**WHAT TO DO**
Search the records for "agent" and copy each line that holds it.

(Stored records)
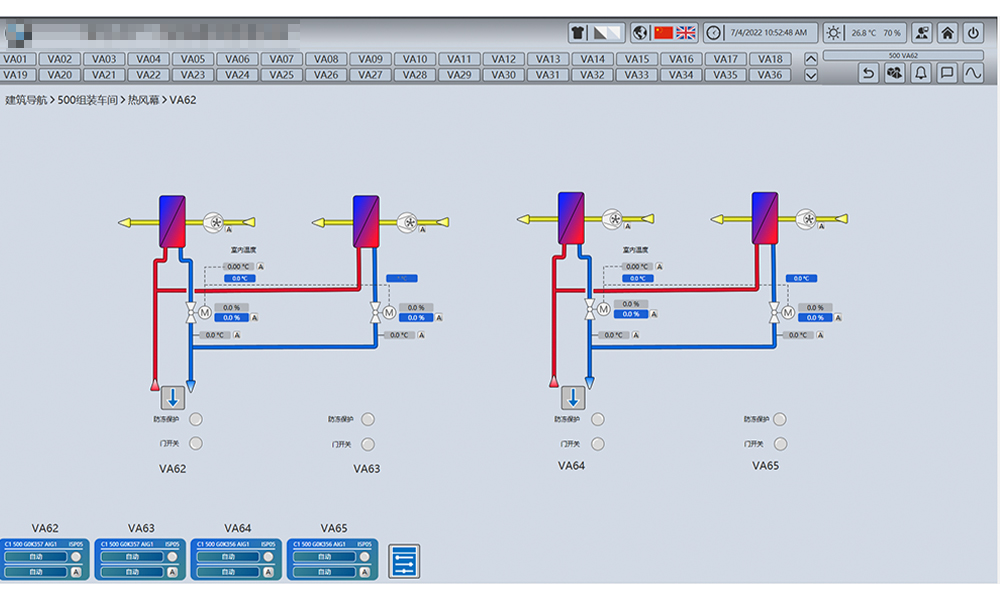Open the settings sliders icon beside VA65 panel
This screenshot has width=1000, height=600.
[x=404, y=561]
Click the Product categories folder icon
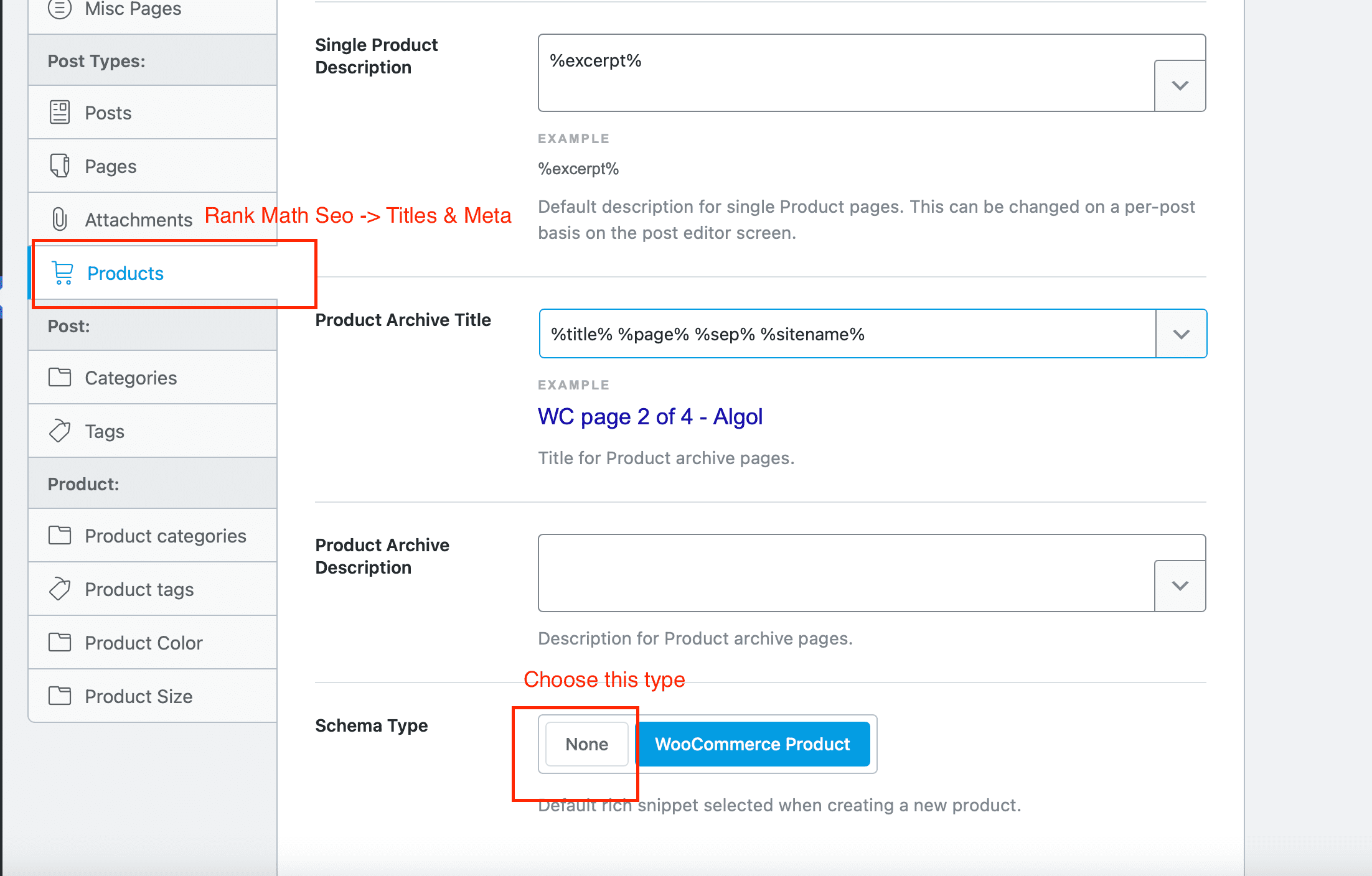 coord(60,535)
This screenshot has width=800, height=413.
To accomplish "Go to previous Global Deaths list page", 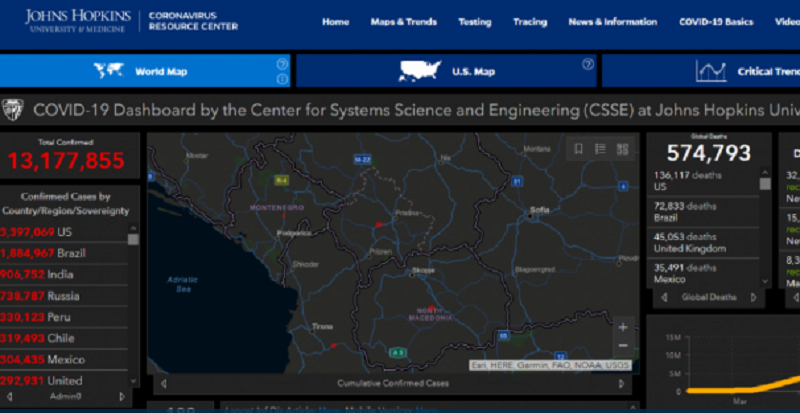I will 661,297.
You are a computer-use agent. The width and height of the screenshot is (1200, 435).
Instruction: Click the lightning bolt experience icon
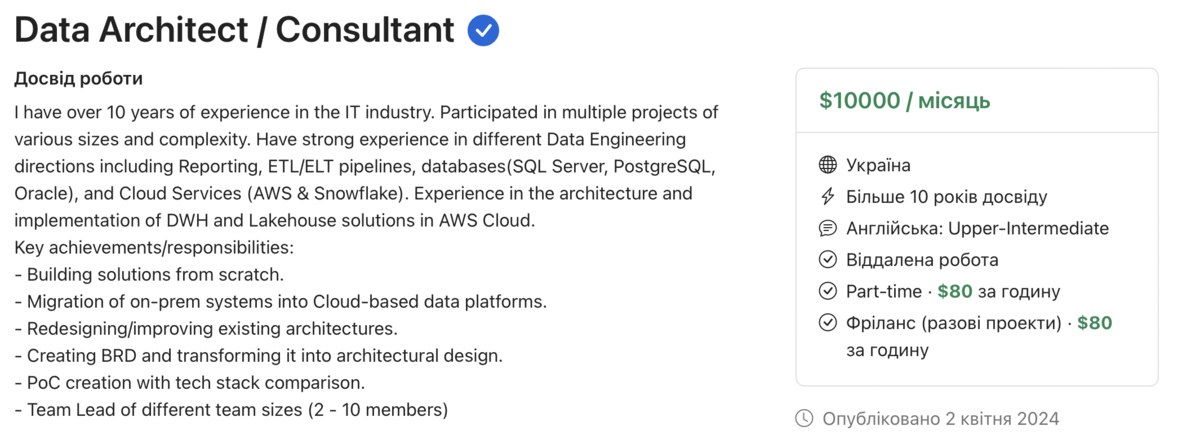(x=827, y=197)
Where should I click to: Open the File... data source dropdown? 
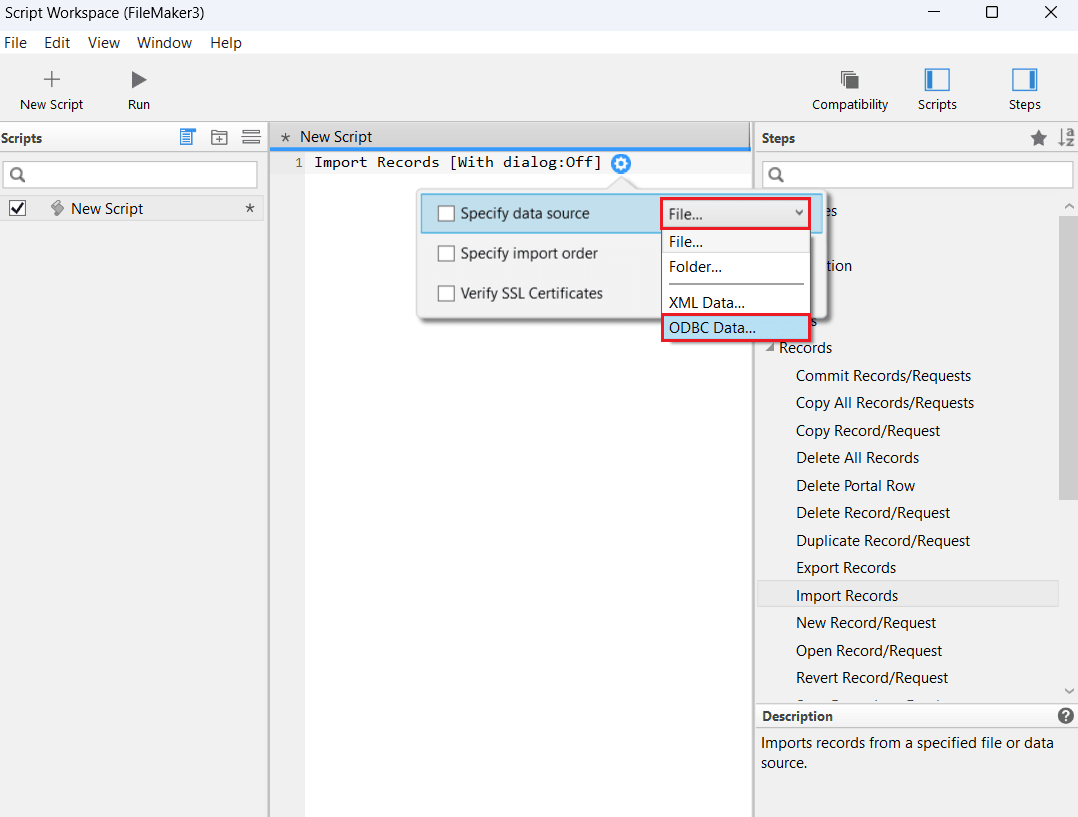[x=735, y=213]
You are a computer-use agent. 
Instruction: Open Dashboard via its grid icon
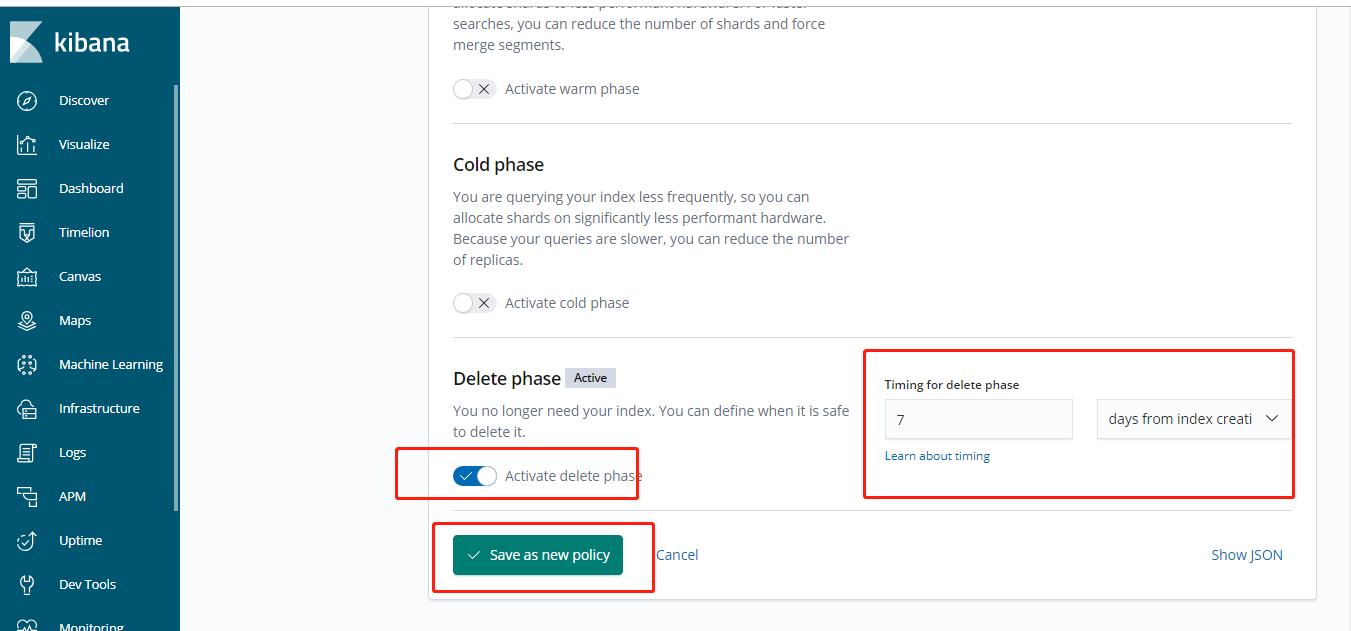point(27,188)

**SOLUTION TO THIS EXERCISE**
You are a computer-use agent. The width and height of the screenshot is (1200, 435).
You are a computer-use agent. 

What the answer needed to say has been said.